Word and element pointing entries:
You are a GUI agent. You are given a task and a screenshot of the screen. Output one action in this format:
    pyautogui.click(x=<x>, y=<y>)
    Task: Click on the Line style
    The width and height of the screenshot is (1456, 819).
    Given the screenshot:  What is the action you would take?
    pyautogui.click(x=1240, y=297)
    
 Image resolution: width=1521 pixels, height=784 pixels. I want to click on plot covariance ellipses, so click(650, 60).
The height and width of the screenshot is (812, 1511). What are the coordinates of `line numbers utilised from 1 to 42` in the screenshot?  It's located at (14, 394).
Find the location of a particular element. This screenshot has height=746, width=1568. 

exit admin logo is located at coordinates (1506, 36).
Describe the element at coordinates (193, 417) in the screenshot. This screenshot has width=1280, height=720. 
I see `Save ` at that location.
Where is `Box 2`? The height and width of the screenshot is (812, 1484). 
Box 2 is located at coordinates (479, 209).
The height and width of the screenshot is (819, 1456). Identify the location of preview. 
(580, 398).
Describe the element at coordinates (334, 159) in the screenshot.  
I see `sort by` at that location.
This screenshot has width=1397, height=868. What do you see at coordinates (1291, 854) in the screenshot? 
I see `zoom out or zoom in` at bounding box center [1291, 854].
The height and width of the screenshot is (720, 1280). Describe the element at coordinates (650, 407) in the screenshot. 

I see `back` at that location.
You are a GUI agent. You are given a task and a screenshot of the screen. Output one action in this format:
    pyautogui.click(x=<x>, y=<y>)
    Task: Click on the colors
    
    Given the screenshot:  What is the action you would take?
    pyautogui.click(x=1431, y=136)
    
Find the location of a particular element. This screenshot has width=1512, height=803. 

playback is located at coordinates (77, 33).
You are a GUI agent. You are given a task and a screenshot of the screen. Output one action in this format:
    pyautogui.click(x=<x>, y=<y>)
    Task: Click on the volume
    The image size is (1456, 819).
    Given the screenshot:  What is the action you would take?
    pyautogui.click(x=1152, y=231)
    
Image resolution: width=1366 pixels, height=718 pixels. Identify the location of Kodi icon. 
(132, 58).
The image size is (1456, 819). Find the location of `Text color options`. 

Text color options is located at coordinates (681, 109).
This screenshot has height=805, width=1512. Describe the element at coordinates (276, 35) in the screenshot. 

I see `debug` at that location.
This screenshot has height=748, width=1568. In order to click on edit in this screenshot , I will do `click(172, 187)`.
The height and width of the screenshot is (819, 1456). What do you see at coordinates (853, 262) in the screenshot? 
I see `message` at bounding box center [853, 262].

→ Task requirements: Reproduce every line of the records above verbatim.

→ Result below:
You are a GUI agent. You are given a task and a screenshot of the screen. Output one action in this format:
    pyautogui.click(x=<x>, y=<y>)
    Task: Click on the Line style
    The width and height of the screenshot is (1456, 819).
    Given the screenshot:  What is the action you would take?
    pyautogui.click(x=1240, y=297)
    
 Image resolution: width=1521 pixels, height=784 pixels. I want to click on plot covariance ellipses, so click(650, 60).
The height and width of the screenshot is (812, 1511). What are the coordinates of `line numbers utilised from 1 to 42` in the screenshot?  It's located at (14, 394).
Find the location of a particular element. This screenshot has height=746, width=1568. 

exit admin logo is located at coordinates (1506, 36).
Describe the element at coordinates (193, 417) in the screenshot. This screenshot has width=1280, height=720. 
I see `Save ` at that location.
Where is `Box 2`? The height and width of the screenshot is (812, 1484). 
Box 2 is located at coordinates (479, 209).
The height and width of the screenshot is (819, 1456). Identify the location of preview. 
(580, 398).
Describe the element at coordinates (334, 159) in the screenshot.  
I see `sort by` at that location.
This screenshot has width=1397, height=868. What do you see at coordinates (1291, 854) in the screenshot? 
I see `zoom out or zoom in` at bounding box center [1291, 854].
The height and width of the screenshot is (720, 1280). Describe the element at coordinates (650, 407) in the screenshot. 

I see `back` at that location.
You are a GUI agent. You are given a task and a screenshot of the screen. Output one action in this format:
    pyautogui.click(x=<x>, y=<y>)
    Task: Click on the colors
    
    Given the screenshot:  What is the action you would take?
    pyautogui.click(x=1431, y=136)
    
Find the location of a particular element. This screenshot has width=1512, height=803. 

playback is located at coordinates (77, 33).
You are a GUI agent. You are given a task and a screenshot of the screen. Output one action in this format:
    pyautogui.click(x=<x>, y=<y>)
    Task: Click on the volume
    The image size is (1456, 819).
    Given the screenshot:  What is the action you would take?
    pyautogui.click(x=1152, y=231)
    
Image resolution: width=1366 pixels, height=718 pixels. Identify the location of Kodi icon. 
(132, 58).
The image size is (1456, 819). Find the location of `Text color options`. 

Text color options is located at coordinates (681, 109).
This screenshot has height=805, width=1512. Describe the element at coordinates (276, 35) in the screenshot. 

I see `debug` at that location.
This screenshot has height=748, width=1568. In order to click on edit in this screenshot , I will do `click(172, 187)`.
The height and width of the screenshot is (819, 1456). What do you see at coordinates (853, 262) in the screenshot? 
I see `message` at bounding box center [853, 262].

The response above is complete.